Pero hasta entonces son las terribles calaveras al pie de la Cruz, o las que acompañan a San Francisco de Asís (son atributo del santo). A partir de la segunda mitad del siglo XVIII aparecen las primeras manifestaciones de la muerte con carácter festivo. Artistas mexicanos, tanto célebres como anónimos, siguen al pie de la letra el consejo de Montaigne: “Y para empezar a despojarla de su principal ventaja contra nosotros, sigamos el camino opuesto al ordinario; quitémosle la extrañeza, habituémonos, acostumbrémonos a ella”. En 1792 el nativo de Zacatecas Joaquín de Bolaños hace caso y publica su obra La portentosa vida de la muerte, emperatriz de los sepulcros, vengadora de los agravios del altísimo y muy señora de la humana naturaleza, ilustrada con dieciocho grabados en cobre por Francisco Agüero Bustamante.

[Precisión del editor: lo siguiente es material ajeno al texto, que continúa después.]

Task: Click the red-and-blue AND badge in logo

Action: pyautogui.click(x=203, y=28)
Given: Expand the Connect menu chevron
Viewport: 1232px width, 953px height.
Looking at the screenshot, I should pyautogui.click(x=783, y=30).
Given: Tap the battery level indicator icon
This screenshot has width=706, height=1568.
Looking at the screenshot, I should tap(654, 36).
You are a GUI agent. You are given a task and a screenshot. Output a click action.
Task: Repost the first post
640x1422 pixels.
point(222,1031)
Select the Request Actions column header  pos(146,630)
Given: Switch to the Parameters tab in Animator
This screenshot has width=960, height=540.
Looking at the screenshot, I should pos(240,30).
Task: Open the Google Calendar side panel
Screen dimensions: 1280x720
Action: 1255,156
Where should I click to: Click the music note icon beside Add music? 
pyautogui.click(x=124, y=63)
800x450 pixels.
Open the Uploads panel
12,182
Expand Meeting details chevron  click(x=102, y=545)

Allí está la primera calavera escrita, sobre un médico amigo de la muerte: “Ese cadáver tan flaco/ fue objeto de mis encantos/ Y fueron sus triunfos tantos/ Que ajustándole la cuenta/ Abasteció de osamenta/ A todos los camposantos”.

Esta obra, tan rara todavía entonces, marca el punto de partida que terminará en José Guadalupe Posada. Aquí no hay nada que ver con la danza macabra: se trata de una muerte que se comporta como un ser humano en situaciones divertidas y cotidianas: es bebé en la cuna, da los primeros pasos de la mano de su abuela, se enamora, se casa, pelea, se deprime, discute, envejece y agoniza. Las estampas “se alejan por primera vez de los cánones típicos del grabado europeo e inauguraron un estilo mexicano”, explica Casillas.

A la sociedad colonial no le gusta esto de las calaveras, pero en el pueblo prendió. Mucho más cuando en 1859 una ley le quitó a la Iglesia toda intervención en entierros y cementerios: con la libertad, el pueblo convirtió el Día de los Muertos en una gran fiesta. Y a fines de ese siglo, después de los avances en grabado logrados por Manuel Manilla, otro especialista en calaveras festivas, surge Posada, y aparece el humor. Dice Monsiváis: “Gracias a las calaveras el humor popular conoce su gran zona de impunidad: la muerte es la gran niveladora, su premonición dibujada y versificada facilita críticas devastadoras y panoramas corrosivos. Posada aprovecha esta ganancia y la convierte en uno de los paisajes alucinantes del arte mexicano”.

Posada hace su primera litografía para la portada de La Patria Ilustrada. Y es sorprendente lo que cuenta Casillas: sólo el 2% de la producción del más famoso de los calaveristas es sobre la muerte. Es que ha sido encasillado allí por su genialidad en la ejecución, y sobre todo por la creación de la Calavera Catrina, ilustración tan popular que dice Monsiváis: “Es un símbolo nacional, al lado del águila y la serpiente, la figura de Zapata, el rostro de Juárez y El Zócalo”.

La muerte en el impreso mexicano descubre a otros ilustradores menos famosos como Julio Ruelas, que prefiere imágenes de una muerte trágica y oscura, decadentista; su influencia principal son los simbolistas, Böcklin en particular. Tanto cumple su papel Ruelas que en 1907 muere de tuberculosis en París. En su momento, fue muy famoso, mucho más que Posada, que murió pobre. Pero el tiempo eligió y el artista del Porfiriato no es Ruelas el europeizante sino Posada el popular, que pintó las miserias del régimen.

En la década del ’30, cuando México vive un auténtico furor creativo, artistas como Diego Rivera y Pablo O’Higgins redescubren lo mexicano, a Posada, a la muerte de los mexicas. En 1937 se funda el Taller de Gráfica Popular, donde toda una generación de grabadores recupera la tradición de Posada. Pero el taller decae hacia los años ’60, cuando lo abandona Leopoldo Méndez, su mejor representante. Y hoy la calavera, en la gráfica, sólo se luce en diarios La Jornada y revistas como La Garrapata. Pero vive y reina cada noviembre en los cementerios, en cada Día de los Muertos que la gente reinventa, con su muerte nupcial, su muerte reidora, su muerte de fiesta.